Bohr’s Theory of Hydrogen Atom :
Hydrogen atom consists of a nucleus having charge $+e$ and an electron having charge $-e$.
The electron is assumed to revolve around the nucleus in circular orbit of radius $r$.
Speed of Electron in terms of radius of an orbit of Hydrogen atom
Coulomb’s force of attraction between the nucleus and the electron revolving in an orbit of radius $r_n$ is given by
$F_n = \frac{1}{4 \pi \epsilon_0} \cdot \frac{e \cdot e}{r_n^2} = \frac{e^2}{4 \pi \epsilon_0 r_n^2} \tag{1}$
This force provides the necessary centripetal force for the electron to move in a circular orbit of radius $r_n$ with a speed $v_n$.

_ _ _

● **TASKS AND EXERCISES**:
(a) In the hydrogen atom text, what provides the necessary centripetal force for the electron moving in a circular orbit?
(b) Reproduce the stretch of the records below from the line containing "Find the location of a particular element." through the end of the records, leaving out the pictures.

● **Dataset entries**:
_ _ _

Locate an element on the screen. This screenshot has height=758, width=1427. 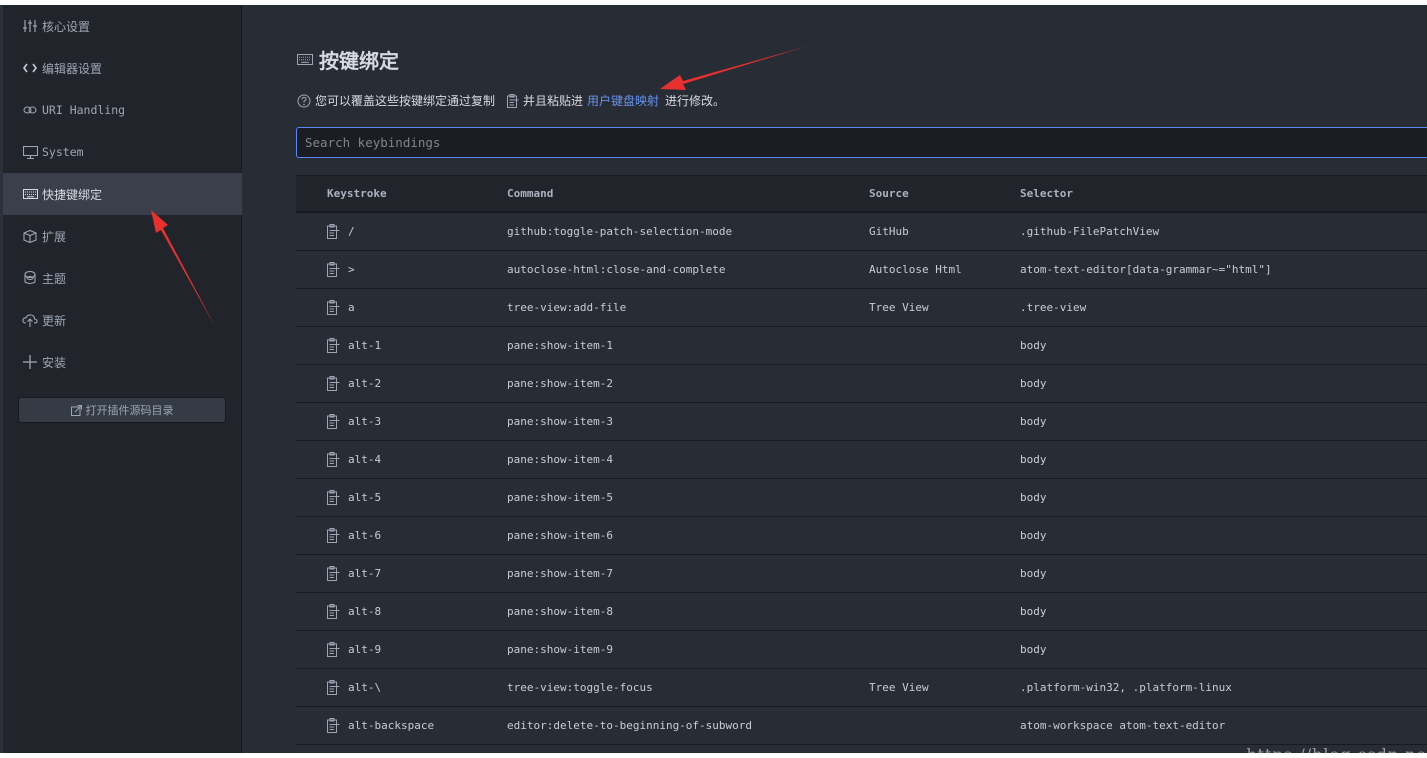
keystroke-cell: alt-5 is located at coordinates (354, 498).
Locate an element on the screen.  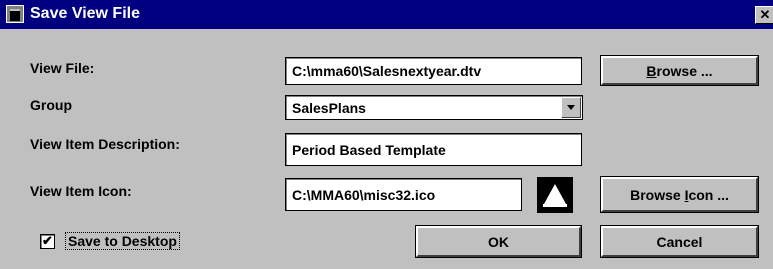
close-button: ✕ is located at coordinates (764, 15).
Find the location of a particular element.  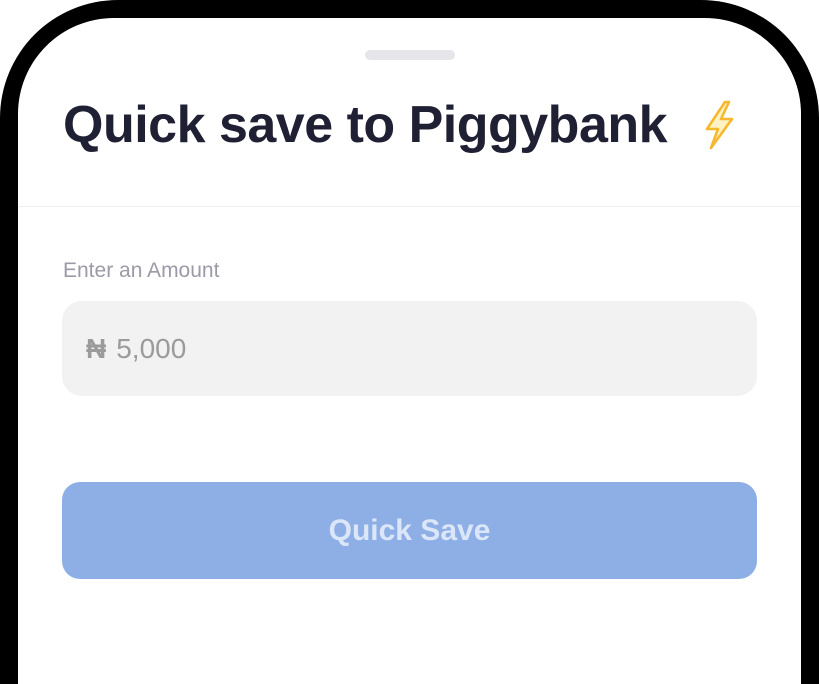

lightning-bolt-icon is located at coordinates (719, 125).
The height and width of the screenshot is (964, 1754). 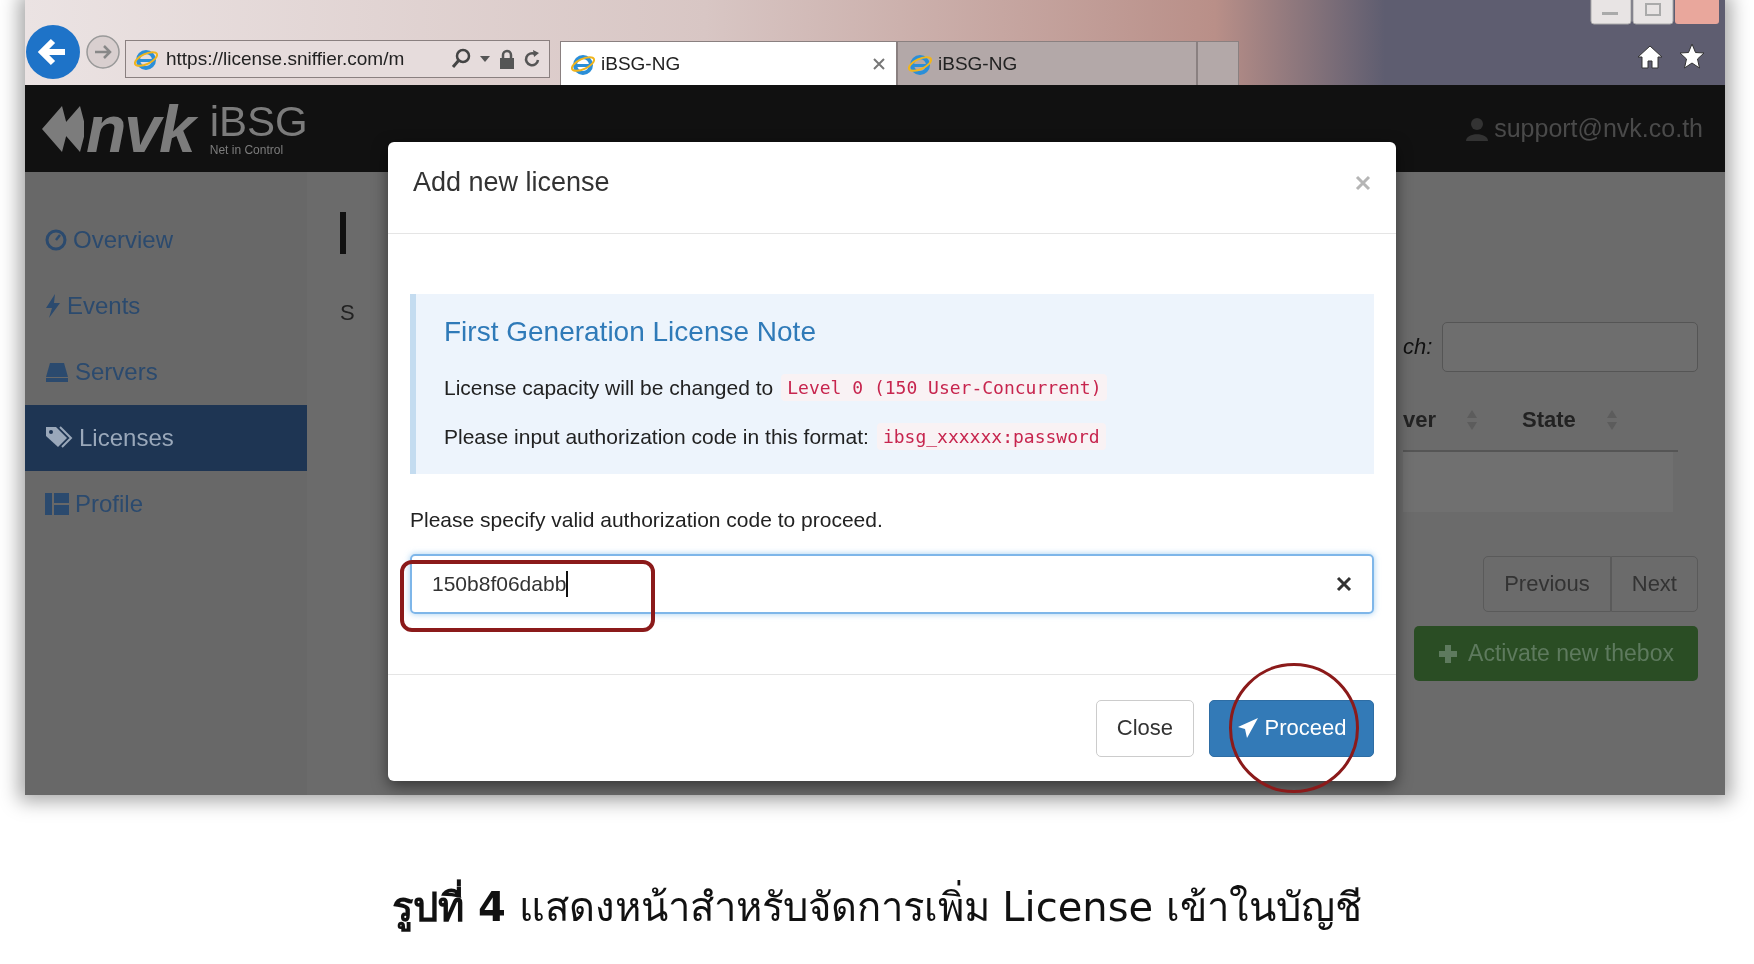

_ _ _

● **ANSWERS BY TASK**:
(a) Coulomb's force of attraction between the nucleus and the electron provides the necessary centripetal force.

(b)
Find the location of a particular element.  

lightning-bolt-icon is located at coordinates (719, 125).
The height and width of the screenshot is (964, 1754). 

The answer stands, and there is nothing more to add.